Ich könnte noch ein paar nette Beispiele aufzählen. Und das sind keine 
theortischen Beispiele. 

:-)

Aber zurück. Im Strafprozeß und um den geht es Dir, gilt in der 
Hauptverhandlung das Strengbeweisverfahren. Und zwar ausnahmslos.

Du unterschreibst beim Verhör ein Geständnis. In der Hauptverhandlung 
bestreitest Du das. Du darfst aufgrund Deines Geständnisses nicht verurteilt 
werden.

Zu Deiner Theorie.

Du wirst angeklagt.

Bevor Du zu eine Anwalt rennst, Antrag auf Akteneinsicht. Der wird meist 
abgelehnt. Also teilst Du mit, das Du dies als die Verweigerung von 
rechtlichem Gehör wertest und wartest ab.

Irgendwann entscheidet das Gericht über die Anklageerhebung und Eröffnung der 
Hauptverhandlung. Du beantragst Akteneinsicht und Verschiebung des Termins. 
Dazu ergeht ein richterlicher Beschluß, der mal so und mal so aussieht. Gegen 
diesen Beschluß, sollte er Dir nicht Akteneinsicht gewähren, legst Du 
Beschwerde ein und stellst Befangenheitsantrag gegen das Gericht.

Bekommst Du Einsicht, machst Du Dir ein paar Notizen und rennst dann zum 
Anwalt. Wichtig ist, das Du die Beweismittel der Staatsanwaltschaft kennst.

Gegen jeden Beschluß, der Dir die Akteneinischt verwehrt, legst Du wieder 
Beschwerde ein, immer unter Hinweis auf die Verweigerung von rechtlichem 
Gehör --> das landet nach der fünften Beschwerde beim Europäischen 
Gerichtshof für Menschenrechte.

Wenn Du also so oder so in die Akte geguckt hast, beauftragst Du einen 
Rechtsanwalt. Der holt sich eine Abschrift der Akte. Nun könnt ihr beraten.

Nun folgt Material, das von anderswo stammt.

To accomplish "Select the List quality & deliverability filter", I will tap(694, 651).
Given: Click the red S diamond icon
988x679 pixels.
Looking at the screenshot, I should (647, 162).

Aus der Akte ergeben sich alle Beweismittel, die die Staatsanwaltschaft hat. 
Zeugen, Indizien, Geständnisse, Verhörprotokolle.

Beweismittel sind keine Beweise, Beweise werden es erst wenn das Gericht es 
als Beweis feststellt.

Du siehst also die Beweismittel und es steht dabei, wo die her sind. Du 
beantragst also die Beweismittel aus geheimdienstlicher Tätigkeit nicht 
zuzulassen.Darüber entscheidet das Gericht und es folgt der selbe Marathon 
wie bei der Akteneinsicht.

Nur das es in diesem Fall dazu führt, daß die Beweismittel ganz sicher nicht 
zu gelassen werden und Du zusätzlich ein paar Strafanträge verteilen kannst. 
Die StPO verbietet die Verwendung illegal erworbener Beweismittel. Und wie 
heißt es so schön im GG. 

Art 97 
Die Richter sind unabhängig und nur dem Gesetz unterworfen.

Art. 25 GG 
Die allgemeinen Regeln des Völkerrechts sind Bestandteil des Bundesrechts. Sie 
gehen den Gesetzen vor ...

Art 3 GG
Alle Menschen sind vor dem Gesetz gleich.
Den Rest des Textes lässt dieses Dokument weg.